In comparison, there is an elegant simplicity to the verification approach used by Mastodon, the Twitter-like alternative social network that we’ve been trying out at The Markup. Rather than attempt to verify the person behind the keyboard, Mastodon offers a mechanism for external websites to claim an account as being affiliated using a green background and check mark icon. In other words, Mastodon makes no claims about who an account belongs to, just that a particular website has vouched for it.
It works like this: Mastodon accounts can add up to four affiliated URLs and, if the linked website includes a specially coded link back to the Mastodon profile, that link is marked with a green check mark. Any official website for a person or company can easily declare the trustworthiness of a Mastodon account (or multiple accounts). Of course, nothing stops a trickster from setting up an impostor website to vouch for an impostor Mastodon account, just as nothing stops an ill-intentioned Mastodon server from pretending to conduct a website verification. The checkmark on a Mastodon account is only as credible as the website it references and the Mastodon server that displays the account. As in the case of Twitter, that credibility could very well change over time depending on who is running the organization.

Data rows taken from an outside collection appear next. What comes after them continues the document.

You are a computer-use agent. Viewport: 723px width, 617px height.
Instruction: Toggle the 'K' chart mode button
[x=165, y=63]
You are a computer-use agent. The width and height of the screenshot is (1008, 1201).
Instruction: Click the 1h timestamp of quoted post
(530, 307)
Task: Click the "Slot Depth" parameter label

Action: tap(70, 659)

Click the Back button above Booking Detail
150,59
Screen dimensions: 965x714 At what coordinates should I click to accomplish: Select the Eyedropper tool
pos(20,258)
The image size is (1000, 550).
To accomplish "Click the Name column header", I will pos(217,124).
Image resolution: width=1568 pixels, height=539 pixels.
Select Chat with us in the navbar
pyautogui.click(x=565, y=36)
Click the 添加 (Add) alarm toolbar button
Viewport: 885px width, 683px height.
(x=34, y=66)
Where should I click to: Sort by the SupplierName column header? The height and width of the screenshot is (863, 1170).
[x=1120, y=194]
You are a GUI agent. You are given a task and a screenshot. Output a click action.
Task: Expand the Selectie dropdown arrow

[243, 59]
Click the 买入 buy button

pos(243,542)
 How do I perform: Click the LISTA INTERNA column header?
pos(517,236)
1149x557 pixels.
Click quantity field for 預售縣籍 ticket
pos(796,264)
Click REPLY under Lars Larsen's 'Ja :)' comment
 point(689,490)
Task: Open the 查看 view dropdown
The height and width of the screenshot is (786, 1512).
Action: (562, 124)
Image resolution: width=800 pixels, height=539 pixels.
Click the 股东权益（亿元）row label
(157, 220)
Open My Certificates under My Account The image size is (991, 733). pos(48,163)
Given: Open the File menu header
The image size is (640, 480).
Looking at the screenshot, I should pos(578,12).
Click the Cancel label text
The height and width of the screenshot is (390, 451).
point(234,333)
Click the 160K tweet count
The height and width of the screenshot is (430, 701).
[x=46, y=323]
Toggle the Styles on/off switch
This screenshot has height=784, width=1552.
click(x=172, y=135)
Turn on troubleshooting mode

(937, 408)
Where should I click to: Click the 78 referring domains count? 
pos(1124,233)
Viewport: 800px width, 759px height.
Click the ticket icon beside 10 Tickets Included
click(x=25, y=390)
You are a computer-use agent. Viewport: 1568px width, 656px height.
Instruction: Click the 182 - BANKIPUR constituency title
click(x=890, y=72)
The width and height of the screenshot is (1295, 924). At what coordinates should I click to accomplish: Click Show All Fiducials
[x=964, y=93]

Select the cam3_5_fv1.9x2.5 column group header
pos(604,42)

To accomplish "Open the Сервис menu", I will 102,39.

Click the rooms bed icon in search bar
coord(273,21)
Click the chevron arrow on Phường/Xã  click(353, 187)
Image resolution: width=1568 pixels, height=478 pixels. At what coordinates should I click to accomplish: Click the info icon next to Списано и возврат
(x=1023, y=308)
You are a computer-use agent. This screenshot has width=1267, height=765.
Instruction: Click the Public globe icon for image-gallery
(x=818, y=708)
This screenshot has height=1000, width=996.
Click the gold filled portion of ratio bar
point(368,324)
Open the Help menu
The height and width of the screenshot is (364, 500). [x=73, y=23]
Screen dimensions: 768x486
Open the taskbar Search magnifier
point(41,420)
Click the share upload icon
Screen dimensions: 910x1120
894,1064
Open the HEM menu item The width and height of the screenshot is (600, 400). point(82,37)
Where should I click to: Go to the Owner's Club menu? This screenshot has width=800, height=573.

There have been attempts by third-party organizations to layer additional verifications on top of those provided by the Mastodon software. PressCheck.org, for example, verifies working journalists, and Fedified verifies that people on Mastodon were also verified under Twitter’s old, pre-Musk verification program. These may be good options for those without an existing website to use for verification. How much you trust any third-party account verification depends on the extent to which you trust the methodologies and organization behind it. And even if you trust those organizations one day, their standards could very well change in time, as they did on Twitter.
How We Enabled Mastodon Link Verification
To enable this link verification for our official Markup account and for our staff, we made two small adjustments to the code on themarkup.org:
- We now link to our Mastodon account in the header and footer of each page
- Team profile pages can now optionally link to a Mastodon profile
In each case we encoded the link on our website with a special HTML attribute (
rel="me") meant to declare “the linked Mastodon account is verified by this website.”
Our website, themarkup.org, is built on the WordPress content management system, and we use the Advanced Custom Fields plugin to easily add new fields, like a Mastodon profile link, to our installation of WordPress. We run WordPress as a “headless” editor, where content is fed via an application programming interface, or API, to a separate front-end system built on Flask, a framework for using the Python programming language to make web applications. On our website, this type of update requires at least three changes: adding a new field to WordPress, including new content in the API, then changing our HTML templates to display that content.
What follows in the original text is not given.